God has been taken away from us and there is nothing to take His place. Well, except for the microorganisms which feed on the bloated corpses of the fallen perhaps.

Ha ha.

 

The Pace of Oppression

Oppression is not a solid thing. It is not a tangible entity. I feel it inside me as a pace of life, a compulsion, a chimera of fear and desire and desperation.

A cursory think about the capitalist system reveals the truth of its oppressive nature. What would happen if you decided to take a spontaneous holiday from work? You would become unemployed. To make ends meet you would have to go to a job centre. They would force you to look for work or participate in some kind of scheme to acquire the basics of living. You would be forced to do things equally as unpleasant as work. In other words, beyond set holidays there is no option to ‘opt out’ of this society for any duration of time. You have to be constantly active, most of the time.

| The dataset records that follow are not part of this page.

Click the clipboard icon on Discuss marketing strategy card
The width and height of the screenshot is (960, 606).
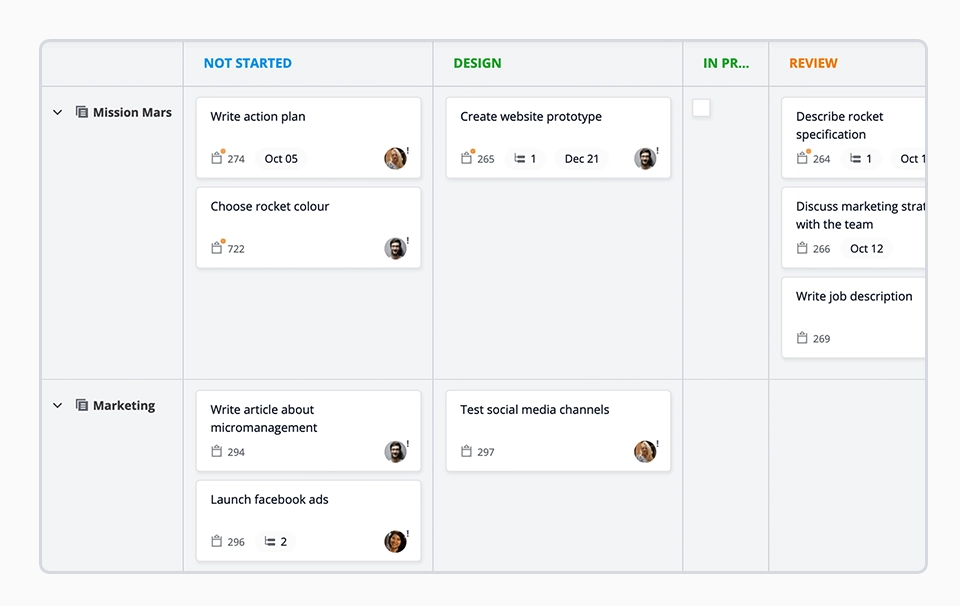(x=800, y=248)
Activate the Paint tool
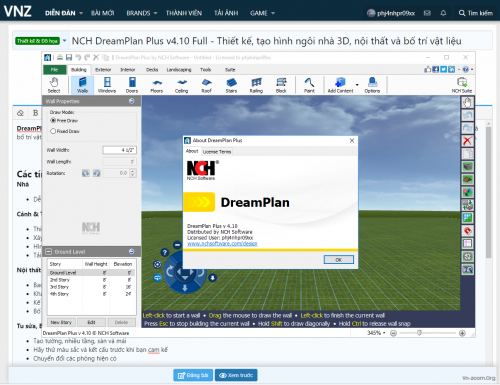Screen dimensions: 500x385 pyautogui.click(x=309, y=85)
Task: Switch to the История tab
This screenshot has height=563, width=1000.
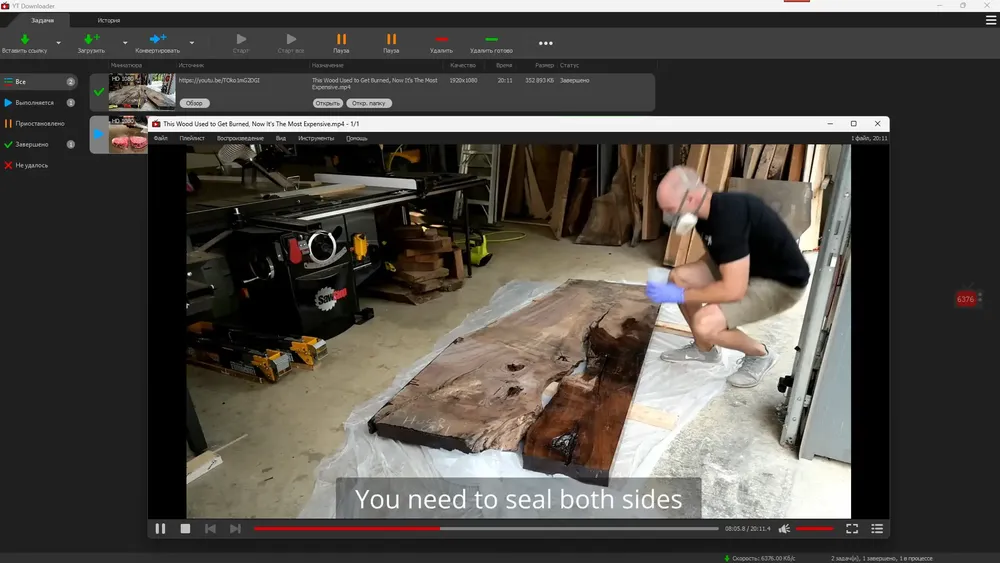Action: (x=109, y=20)
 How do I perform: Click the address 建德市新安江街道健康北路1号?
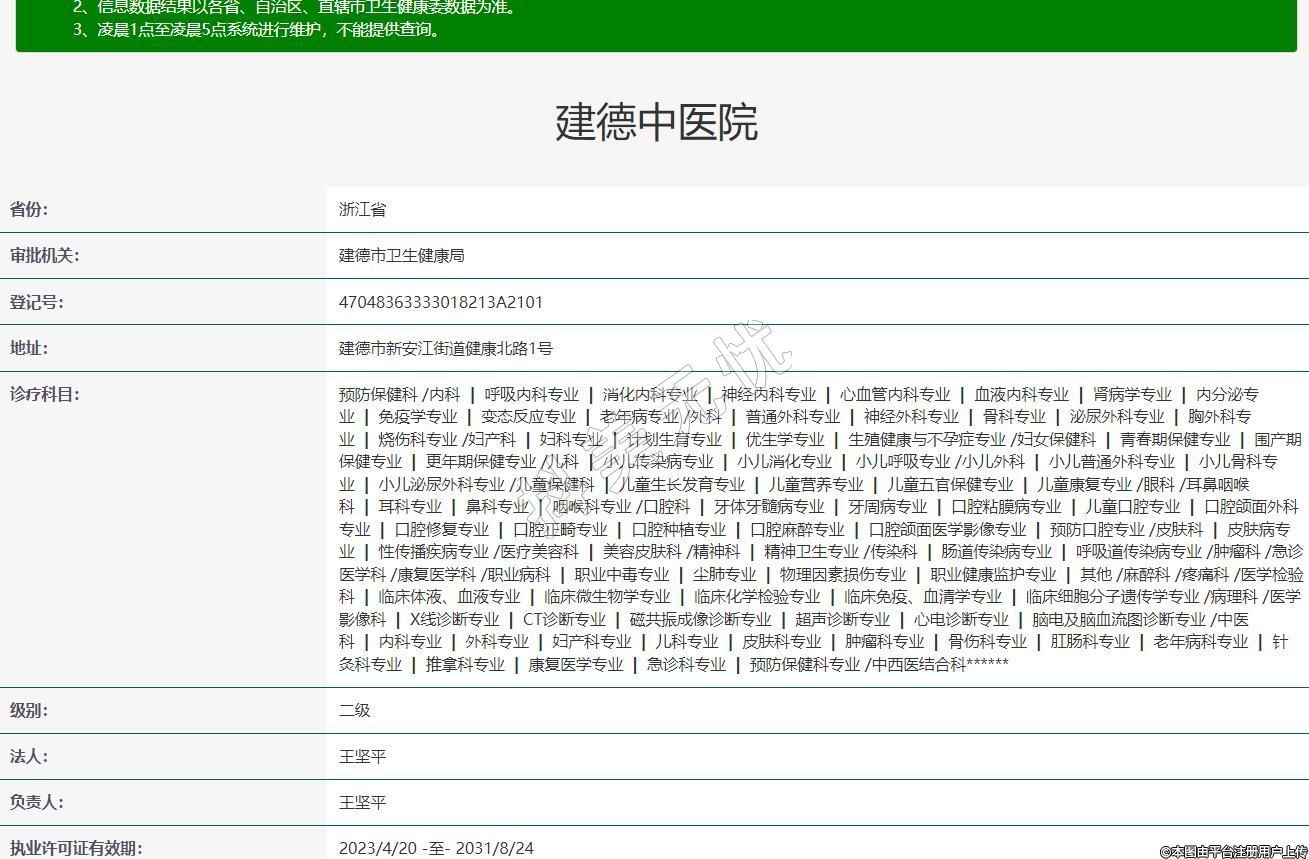coord(445,348)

This driving force to endlessly do things is the invisible motor of capitalism. It makes people hugely “productive”. So “productive” in fact that they have no time for hobbies, they have no time for relatives, they have no time for volunteering, they have no time for their children, they have no time for those with mental health problems, they have no time for artists. In fact, they have no time for anyone but the busybodies who think that everyone should be forced to do things, all the time (in other words, the bosses profiting from this sorry state of affairs).

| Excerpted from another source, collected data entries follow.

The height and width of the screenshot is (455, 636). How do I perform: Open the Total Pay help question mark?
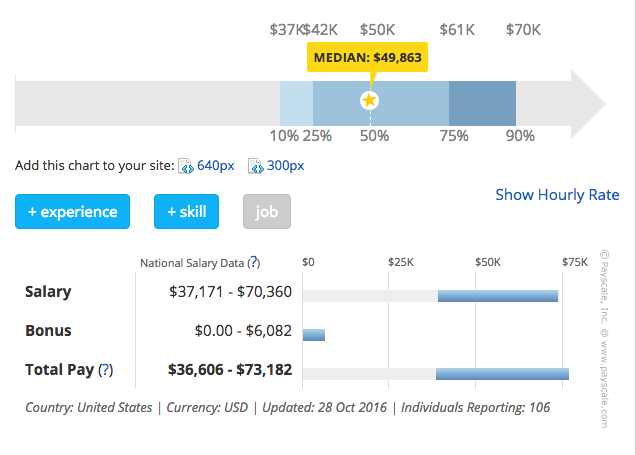[x=106, y=370]
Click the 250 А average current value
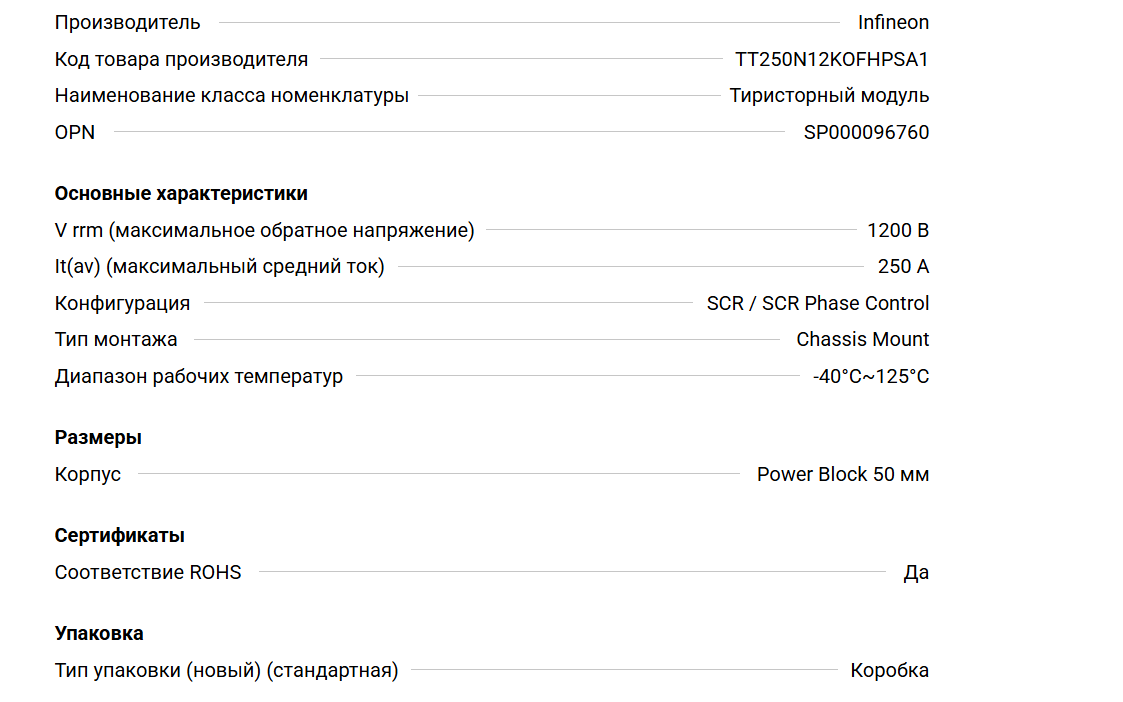This screenshot has height=702, width=1123. (903, 266)
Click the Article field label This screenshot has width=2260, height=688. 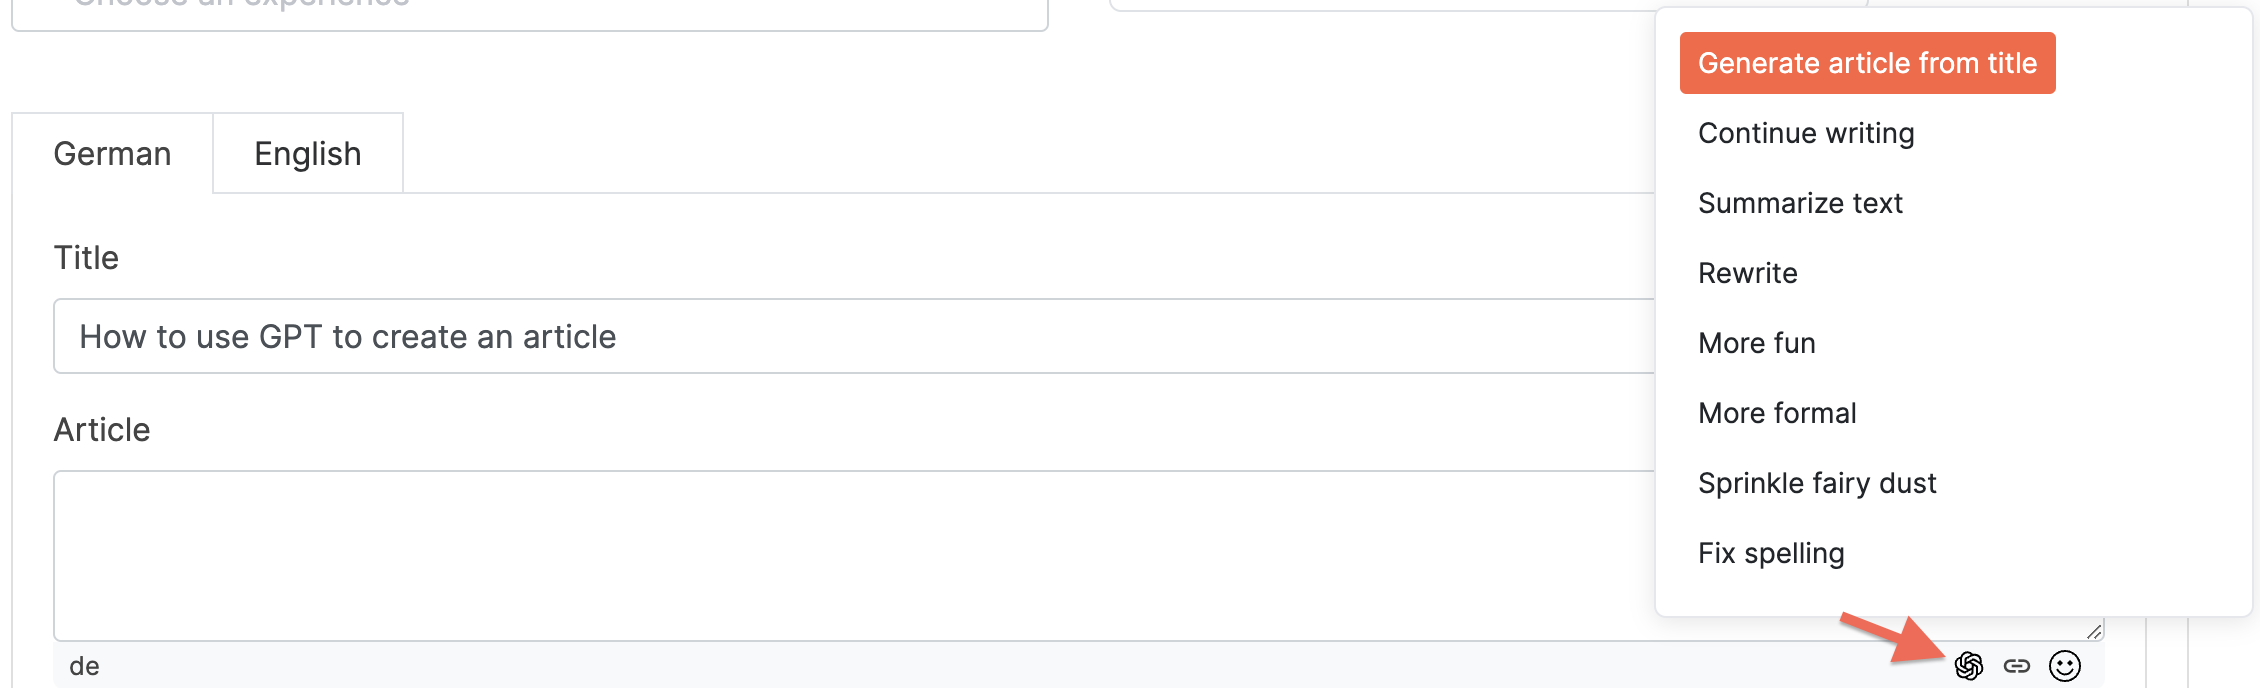coord(102,430)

As if this false economy of constant motion is somehow a noble end! As if endless consumption and the environmental devastation that follows is an inevitable law of human societies. Please! Do not be such an underachiever.

Human beings who are forced to do things they do not want to do become miserable. And human beings forced to do things they do not want to do, will do so in a half-assed, second-rate way. Left to their own devices, human beings will naturally labour to improve their lot. This is not only because they have to, in order to survive, but also because labour can actually be rather pleasant when done for the common good, and at one’s own pace.  Doubly so when we can actually enjoy the products of our labour, rather than feeding the super rich parasites draining us all.

Pause. Take breath.

We are emotional beings, children of nature. We are not machines waiting to be driven by a crankshaft. Any mechanistic, deterministic view of humanity has to die; we must be liberated from the tyranny of forced work. This race for productivity, to make more and more and more without even having the time to enjoy the fruits of our labour – the quickest way to describe it is a load of old bollocks. The most severe way as a deep waste of potential, and massive cause of anxiety and depression.

To feel like you have to constantly fill your life is a waste of that life. A window is useful because it is an absence of material; a bowl is most useful when it is empty; a wheel runs swifter that has gaps in it. The right to philosophical contemplation, to idle play, to whimsical creation, or just to lie in and have an indulgent wank, is essential to human happiness. Why is our society bent against such simple pleasures and basic securities?

Until the basics of life are provided for, and until labour is performed at our own pace for the common good of all, endless miserable work is the lingering doom we are going to have to live with. This is our inheritance of the archaic capitalist system, which no one really believes in, but the cowardly, uninspired masses go along with for their apathetic lack of hope in humankind.

If you believe that people should be allowed to work as what they want to be, rather than what they are forced to be, congratulations, you are a liberated socialist.